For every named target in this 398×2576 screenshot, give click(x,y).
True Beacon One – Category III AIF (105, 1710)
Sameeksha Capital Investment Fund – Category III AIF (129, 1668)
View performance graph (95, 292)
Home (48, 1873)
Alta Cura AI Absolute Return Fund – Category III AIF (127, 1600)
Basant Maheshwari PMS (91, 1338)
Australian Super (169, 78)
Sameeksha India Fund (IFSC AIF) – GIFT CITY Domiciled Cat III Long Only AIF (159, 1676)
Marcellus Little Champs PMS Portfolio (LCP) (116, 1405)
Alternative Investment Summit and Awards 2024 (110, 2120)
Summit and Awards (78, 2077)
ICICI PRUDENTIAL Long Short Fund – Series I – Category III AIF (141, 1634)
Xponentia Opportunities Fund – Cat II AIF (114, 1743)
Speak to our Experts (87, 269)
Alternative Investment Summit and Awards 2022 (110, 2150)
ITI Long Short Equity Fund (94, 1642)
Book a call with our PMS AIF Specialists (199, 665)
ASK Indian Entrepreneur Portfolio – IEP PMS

====================

**What the task asks**
Switch "Category III AIF" to "Category 3 AIF" in the entries running from the start through the line holding "Alternative Investment Summit and Awards 2022", inclusive, and give those lines again with nothing else changed.

**Output of the task**
For every named target in this 398×2576 screenshot, give click(x,y).
True Beacon One – Category 3 AIF (105, 1710)
Sameeksha Capital Investment Fund – Category 3 AIF (129, 1668)
View performance graph (95, 292)
Home (48, 1873)
Alta Cura AI Absolute Return Fund – Category 3 AIF (127, 1600)
Basant Maheshwari PMS (91, 1338)
Australian Super (169, 78)
Sameeksha India Fund (IFSC AIF) – GIFT CITY Domiciled Cat III Long Only AIF (159, 1676)
Marcellus Little Champs PMS Portfolio (LCP) (116, 1405)
Alternative Investment Summit and Awards 2024 (110, 2120)
Summit and Awards (78, 2077)
ICICI PRUDENTIAL Long Short Fund – Series I – Category 3 AIF (141, 1634)
Xponentia Opportunities Fund – Cat II AIF (114, 1743)
Speak to our Experts (87, 269)
Alternative Investment Summit and Awards 2022 (110, 2150)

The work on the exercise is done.